Together, brother, sister and a group of displaced friends got in touch with the resistance through the local National Liberation Committee, “we were already hearing about the Gap [Patriotic Action Groups] and the partisans […]. We let them know that we were available, so they approached us and gave us some leaflets to distribute, to leave around in doorways”. “At that moment we were beginning to become aware that we were doing something and began to collaborate”.
But the need to contribute more arised, and Pietro Ferro got the idea of forming an amateur dramatic society, which to cover they called by the term of fascist tradition “Youth”, which after the war would become “Aurora di libertà – Freedom dawn”: “At that time I had not done any action with the Resistance and we were performing comedies in Campo Ligure. However, it was because of this that we began: the earnings officially were going to the Red Cross while we were giving them to a person in Campo Ligure in favor of the partisans. This person disappeared at some point, and we got a little scared”. His name was Piero Rossi, “we thought he had gone up into the mountains, I learned only sixty years later that he had been captured and taken to Mauthausen, where he then died”.
Ferro recalls the roundup in the days leading up to the Benedicta massacre: “Of course because of a spy, they manage to find all the ambushers. That morning they broke into my house […] and took my brother to take him away. My brother thought it was for the money from the plays and the manifestos. When he went out the door and saw that it was a roundup, he gave a sigh of relief, because otherwise it would have been tragic. And where are all these young people taken to? To the station, in a cattle car. Of course the family members, especially the mothers, were all clinging to the train. But this roundup would last seven days”. Women, as in many other similar situations, were protagonists of a form of civil resistance, tried directly with their bodies to intervene to oppose Nazi and Fascist orders. Ferro continues the narration of the events, with a half-smile: “So I, there I started…as they took my brother I went to the partisan with whom we were collaborating and I said […] ‘you have to free my brother or else I will denounce you all’ he goes ‘be calm, look: […] deliver this piece of paper to the German officer’. I straddled the bicycle, crying, pedaling”. And again in another interview, “I think I set off in my nightshirt with my coat over it […], I met this German and he gave me a card that said that my brother was part of the Todt organization”. Thanks to this document and her elementary knowledge of German, she was able to get her brother off that train: “When my brother got off the train my mother and I hugged him but we felt a shame towards the others, that we took him away”. “We felt a great shame on ourselves, in accompanying him away from there, with all the people looking at us… Because he was the only one who did not leave, all the others ended up in the concentration camp”. The shame is that of not being able to free the other men, of having acted – in spite of themselves – only on behalf of their loved one with the knowledge that for the others there would be no hope. In the following days for the surrounding territory of the Ligurian Apennines, the situation worsened further when Nazi units, assisted by fascist companies, encircled the area in which the two partisan brigades, the Autonomous Alessandria Brigade and the 3rd Liguria Brigade, were operating. After some fighting, Nazi and Fascist troops managed to capture many partisans, who were shot and buried in a mass grave. The event went down in history as the Benedicta massacre.

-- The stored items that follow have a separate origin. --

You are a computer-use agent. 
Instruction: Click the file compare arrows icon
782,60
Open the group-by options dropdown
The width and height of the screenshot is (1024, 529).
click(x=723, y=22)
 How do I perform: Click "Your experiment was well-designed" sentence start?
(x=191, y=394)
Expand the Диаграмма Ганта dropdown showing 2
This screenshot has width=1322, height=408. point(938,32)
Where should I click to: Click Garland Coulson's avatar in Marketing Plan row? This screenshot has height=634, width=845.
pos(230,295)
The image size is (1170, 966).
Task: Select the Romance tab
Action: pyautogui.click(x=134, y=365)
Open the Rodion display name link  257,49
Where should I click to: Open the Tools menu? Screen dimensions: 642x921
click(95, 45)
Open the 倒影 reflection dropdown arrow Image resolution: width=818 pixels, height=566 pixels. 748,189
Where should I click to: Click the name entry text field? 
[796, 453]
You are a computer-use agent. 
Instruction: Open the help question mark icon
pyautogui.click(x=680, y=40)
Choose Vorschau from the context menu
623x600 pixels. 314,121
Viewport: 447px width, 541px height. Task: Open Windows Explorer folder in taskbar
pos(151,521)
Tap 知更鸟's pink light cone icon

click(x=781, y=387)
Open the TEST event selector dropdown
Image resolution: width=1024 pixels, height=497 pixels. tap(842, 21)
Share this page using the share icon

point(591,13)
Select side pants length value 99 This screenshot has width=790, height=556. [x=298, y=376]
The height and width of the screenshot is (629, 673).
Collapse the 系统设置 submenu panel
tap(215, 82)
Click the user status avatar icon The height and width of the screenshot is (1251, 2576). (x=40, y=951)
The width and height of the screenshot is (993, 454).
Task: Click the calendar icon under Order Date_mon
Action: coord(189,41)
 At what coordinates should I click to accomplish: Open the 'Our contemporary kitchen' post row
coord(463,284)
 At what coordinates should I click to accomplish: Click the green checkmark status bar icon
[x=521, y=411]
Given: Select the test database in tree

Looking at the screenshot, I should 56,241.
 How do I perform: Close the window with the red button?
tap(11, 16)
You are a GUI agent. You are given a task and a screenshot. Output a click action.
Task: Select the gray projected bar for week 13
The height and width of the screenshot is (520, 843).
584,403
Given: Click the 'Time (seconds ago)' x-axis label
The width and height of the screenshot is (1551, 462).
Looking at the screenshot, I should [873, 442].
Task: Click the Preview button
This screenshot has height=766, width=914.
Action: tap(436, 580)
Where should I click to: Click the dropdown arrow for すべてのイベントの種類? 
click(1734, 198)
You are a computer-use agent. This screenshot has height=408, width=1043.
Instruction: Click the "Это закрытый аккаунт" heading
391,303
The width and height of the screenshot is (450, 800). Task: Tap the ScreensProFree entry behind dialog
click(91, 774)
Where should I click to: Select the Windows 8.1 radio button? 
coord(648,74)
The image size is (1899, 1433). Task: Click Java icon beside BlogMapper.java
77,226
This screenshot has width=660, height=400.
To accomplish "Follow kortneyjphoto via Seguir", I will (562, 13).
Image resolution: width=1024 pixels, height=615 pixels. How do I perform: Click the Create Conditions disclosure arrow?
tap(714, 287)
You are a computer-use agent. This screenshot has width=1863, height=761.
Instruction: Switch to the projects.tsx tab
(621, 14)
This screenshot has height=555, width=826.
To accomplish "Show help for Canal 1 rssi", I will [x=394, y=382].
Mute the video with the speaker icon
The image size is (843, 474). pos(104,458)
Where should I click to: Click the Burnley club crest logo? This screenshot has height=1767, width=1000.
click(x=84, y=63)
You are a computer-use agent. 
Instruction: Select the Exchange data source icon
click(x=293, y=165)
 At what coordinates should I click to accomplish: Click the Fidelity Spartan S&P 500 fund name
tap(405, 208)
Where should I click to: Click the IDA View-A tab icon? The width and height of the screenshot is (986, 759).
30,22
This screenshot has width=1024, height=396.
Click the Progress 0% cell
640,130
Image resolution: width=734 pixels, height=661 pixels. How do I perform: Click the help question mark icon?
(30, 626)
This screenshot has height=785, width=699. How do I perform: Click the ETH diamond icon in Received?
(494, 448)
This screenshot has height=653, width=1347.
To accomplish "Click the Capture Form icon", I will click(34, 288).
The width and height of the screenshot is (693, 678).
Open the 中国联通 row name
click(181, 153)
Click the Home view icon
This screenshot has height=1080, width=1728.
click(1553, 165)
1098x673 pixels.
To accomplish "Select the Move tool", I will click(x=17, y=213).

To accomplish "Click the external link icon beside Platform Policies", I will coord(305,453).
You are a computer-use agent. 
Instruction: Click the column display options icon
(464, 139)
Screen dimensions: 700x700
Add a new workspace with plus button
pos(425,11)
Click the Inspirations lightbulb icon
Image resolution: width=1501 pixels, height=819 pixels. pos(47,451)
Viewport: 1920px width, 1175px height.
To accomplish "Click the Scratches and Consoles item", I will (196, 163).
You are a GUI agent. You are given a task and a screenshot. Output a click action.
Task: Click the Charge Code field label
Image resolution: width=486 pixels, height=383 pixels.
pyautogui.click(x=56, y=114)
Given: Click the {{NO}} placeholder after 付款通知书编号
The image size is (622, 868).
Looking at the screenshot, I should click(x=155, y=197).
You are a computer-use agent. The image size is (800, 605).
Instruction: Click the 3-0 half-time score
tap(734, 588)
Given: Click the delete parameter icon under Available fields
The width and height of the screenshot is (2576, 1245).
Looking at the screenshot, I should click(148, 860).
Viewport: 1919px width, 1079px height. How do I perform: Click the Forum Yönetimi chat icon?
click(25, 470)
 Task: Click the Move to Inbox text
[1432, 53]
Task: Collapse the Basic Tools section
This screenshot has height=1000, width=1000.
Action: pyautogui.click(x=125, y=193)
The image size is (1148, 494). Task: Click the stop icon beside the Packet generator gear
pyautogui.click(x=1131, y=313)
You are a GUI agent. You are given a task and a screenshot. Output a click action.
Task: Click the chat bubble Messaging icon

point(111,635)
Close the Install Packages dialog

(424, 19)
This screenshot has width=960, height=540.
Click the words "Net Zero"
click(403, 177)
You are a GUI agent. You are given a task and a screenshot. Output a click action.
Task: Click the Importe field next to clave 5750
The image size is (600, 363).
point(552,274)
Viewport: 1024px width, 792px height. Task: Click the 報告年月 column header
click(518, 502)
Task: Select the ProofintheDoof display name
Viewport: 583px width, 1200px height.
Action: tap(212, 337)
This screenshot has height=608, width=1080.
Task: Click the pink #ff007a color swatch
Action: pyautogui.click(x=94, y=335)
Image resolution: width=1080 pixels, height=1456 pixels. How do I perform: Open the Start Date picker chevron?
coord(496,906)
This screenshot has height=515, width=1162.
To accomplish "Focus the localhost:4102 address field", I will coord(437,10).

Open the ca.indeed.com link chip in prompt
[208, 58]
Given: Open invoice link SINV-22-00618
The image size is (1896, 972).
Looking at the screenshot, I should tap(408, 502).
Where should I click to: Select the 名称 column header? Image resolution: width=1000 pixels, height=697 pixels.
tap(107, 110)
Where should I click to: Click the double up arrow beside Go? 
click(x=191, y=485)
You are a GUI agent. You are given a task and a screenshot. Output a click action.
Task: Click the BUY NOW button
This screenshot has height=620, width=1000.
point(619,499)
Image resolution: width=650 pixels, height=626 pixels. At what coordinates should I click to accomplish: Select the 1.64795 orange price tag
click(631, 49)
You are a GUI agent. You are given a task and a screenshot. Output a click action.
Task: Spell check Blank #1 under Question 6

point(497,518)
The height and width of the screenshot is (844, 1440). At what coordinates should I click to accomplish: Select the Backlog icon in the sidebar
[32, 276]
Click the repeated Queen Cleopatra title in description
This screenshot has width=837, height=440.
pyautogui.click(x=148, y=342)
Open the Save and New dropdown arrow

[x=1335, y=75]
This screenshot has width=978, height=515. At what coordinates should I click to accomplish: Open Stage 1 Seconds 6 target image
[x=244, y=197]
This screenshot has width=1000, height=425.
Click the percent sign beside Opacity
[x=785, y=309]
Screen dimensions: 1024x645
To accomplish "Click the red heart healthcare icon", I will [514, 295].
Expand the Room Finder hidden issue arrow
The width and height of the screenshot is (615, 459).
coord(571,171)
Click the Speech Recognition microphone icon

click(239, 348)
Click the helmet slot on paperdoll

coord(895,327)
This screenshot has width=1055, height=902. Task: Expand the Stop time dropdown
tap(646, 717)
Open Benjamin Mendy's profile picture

It were these last two events, the fear for her brother during the roundup and the Benedicta massacre, that convinced her that she needed to become more active in the Resistance, “I want to do something, because I can’t take it anymore”. Therefore she began to be a courier girl carrying small arms from Campo Ligure and Rossiglione, acting as a liaison with the workers employed in the displaced optics industrial plant in the village. She carried out this activity unbeknownst to the rest of the family, even her brother, and to conceal her movements she lied by saying she had heard about distributions of goods and food.